About

Here at Share Festival, we feel the need for a new weblog for the new situation.

Recent events have had major effects on our customary tech-art activities, so we need to assess what is going on and try to outguess events. That’s the reason for our new “Artmaker” where we’re going to intensify our media activities.

We think this will be a simple clearinghouse, a kind of newsletter weblog. We will write some of it ourselves — Bruce Sterling had a WIRED magazine blog for seventeen years, so he’s used to the labor — but most of it will be news on Share Festival’s favorite topics.

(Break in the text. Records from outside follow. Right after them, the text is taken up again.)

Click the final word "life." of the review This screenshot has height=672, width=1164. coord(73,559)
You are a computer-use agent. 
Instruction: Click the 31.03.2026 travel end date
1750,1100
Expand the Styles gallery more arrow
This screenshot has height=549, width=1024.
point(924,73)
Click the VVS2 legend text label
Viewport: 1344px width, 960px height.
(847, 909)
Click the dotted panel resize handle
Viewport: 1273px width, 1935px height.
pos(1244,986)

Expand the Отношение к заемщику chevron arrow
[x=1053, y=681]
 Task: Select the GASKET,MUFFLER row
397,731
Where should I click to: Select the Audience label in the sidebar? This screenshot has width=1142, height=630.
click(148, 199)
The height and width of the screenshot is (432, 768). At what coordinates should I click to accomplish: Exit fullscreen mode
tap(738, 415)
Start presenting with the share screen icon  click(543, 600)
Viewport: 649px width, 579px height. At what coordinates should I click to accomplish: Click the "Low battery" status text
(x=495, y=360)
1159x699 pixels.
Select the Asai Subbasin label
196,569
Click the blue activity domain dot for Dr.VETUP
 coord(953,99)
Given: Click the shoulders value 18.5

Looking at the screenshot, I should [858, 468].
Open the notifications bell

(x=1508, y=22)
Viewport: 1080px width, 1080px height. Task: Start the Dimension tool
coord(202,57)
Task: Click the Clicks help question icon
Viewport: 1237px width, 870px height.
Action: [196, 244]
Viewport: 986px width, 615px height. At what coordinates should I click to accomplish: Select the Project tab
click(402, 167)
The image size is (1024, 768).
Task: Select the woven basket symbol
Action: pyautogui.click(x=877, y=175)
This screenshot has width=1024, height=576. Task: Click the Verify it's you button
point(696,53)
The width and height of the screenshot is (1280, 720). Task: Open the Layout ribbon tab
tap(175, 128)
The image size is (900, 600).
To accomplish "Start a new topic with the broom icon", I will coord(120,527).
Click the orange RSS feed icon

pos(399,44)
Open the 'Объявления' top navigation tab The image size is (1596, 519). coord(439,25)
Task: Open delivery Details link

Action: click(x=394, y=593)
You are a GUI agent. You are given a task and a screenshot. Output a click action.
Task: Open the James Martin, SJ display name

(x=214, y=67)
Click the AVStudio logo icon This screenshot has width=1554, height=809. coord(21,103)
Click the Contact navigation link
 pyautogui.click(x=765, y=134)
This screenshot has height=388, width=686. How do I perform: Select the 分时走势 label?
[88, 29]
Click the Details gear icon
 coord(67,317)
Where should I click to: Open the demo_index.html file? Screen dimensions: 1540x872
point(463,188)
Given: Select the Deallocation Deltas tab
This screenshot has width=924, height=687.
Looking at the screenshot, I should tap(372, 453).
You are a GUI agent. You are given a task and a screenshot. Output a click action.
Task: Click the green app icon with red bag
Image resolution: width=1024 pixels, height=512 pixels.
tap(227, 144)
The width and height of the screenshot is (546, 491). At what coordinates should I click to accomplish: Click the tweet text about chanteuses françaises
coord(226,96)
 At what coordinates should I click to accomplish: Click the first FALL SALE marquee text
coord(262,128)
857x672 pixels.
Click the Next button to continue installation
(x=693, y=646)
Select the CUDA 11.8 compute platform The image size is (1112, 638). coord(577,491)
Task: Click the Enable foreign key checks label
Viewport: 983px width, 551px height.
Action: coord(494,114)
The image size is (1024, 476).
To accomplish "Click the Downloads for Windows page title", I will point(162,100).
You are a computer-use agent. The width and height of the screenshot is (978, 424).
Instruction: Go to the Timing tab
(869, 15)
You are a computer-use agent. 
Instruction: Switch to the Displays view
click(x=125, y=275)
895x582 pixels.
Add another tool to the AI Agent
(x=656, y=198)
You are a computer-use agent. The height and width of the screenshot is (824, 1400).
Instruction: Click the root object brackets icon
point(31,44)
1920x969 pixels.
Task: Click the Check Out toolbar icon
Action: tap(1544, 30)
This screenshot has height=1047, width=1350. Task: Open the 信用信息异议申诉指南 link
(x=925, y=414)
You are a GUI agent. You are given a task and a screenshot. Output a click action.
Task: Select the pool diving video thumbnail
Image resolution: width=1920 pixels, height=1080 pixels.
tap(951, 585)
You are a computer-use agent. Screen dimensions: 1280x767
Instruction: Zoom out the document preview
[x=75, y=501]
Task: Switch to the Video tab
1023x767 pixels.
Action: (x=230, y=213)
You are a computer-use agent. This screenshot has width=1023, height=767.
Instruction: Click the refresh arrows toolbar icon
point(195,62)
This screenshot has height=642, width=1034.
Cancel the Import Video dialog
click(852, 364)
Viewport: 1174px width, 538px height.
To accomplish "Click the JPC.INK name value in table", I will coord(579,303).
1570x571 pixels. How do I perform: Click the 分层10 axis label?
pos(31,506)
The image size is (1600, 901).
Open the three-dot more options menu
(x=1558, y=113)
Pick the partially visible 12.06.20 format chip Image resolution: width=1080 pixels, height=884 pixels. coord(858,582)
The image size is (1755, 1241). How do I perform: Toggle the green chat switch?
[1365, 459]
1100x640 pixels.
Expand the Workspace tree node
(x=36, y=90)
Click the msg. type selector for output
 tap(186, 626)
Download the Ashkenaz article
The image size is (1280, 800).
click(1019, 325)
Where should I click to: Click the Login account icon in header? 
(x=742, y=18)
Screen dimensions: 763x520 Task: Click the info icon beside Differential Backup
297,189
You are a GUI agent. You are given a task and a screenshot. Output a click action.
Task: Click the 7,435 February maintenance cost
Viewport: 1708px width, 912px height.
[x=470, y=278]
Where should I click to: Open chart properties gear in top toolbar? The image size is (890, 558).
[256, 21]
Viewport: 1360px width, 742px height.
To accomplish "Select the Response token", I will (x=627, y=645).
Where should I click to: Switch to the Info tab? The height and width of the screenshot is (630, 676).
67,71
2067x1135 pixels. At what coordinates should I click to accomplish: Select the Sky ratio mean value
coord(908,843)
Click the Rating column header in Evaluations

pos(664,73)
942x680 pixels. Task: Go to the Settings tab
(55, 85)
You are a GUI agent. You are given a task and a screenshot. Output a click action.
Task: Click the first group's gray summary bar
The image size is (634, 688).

Our intent in doing this is to help the maker of technology art to understand the post-pandemic post-Internet situation, and also to help them make art. At Share Festival we’re particularly interested in the means of production of technology art — we always want to know how it’s made, and the best ways to make it.

There will likely be a lot of attention paid to open-source and artisanal electronics and software, especially if they’re Italian. Kinetic art and device art is of a lot of interest to us.

We’ll be copiously quoting news we receive where colleagues of ours in other events and festivals are trying to describe what’s going on.

There will be some announcements here about residencies, events, grants, and so on, because the pandemic has disrupted all that and artists need to hear these things. These worthy announcements are pretty dull, so just to cheer things up we’ll probably toss in some colorful memes and peculiar tech-art videos.

We like technology art manifestos. We don’t have to agree with them in order to like them. Because Italy has a long heritage of technology art, we like really old manifestos. The future is a kind of history that hasn’t happened yet.

There will be some shakeout problems with our new blog, as there is with any tech effort, but if we can get it off the ground, we may be at this effort for quite a long time. As you can see from the rest of our website here, we’ve been at it for fifteen years. We’re very Turinese in that way: we may not always prevail, but we always persist.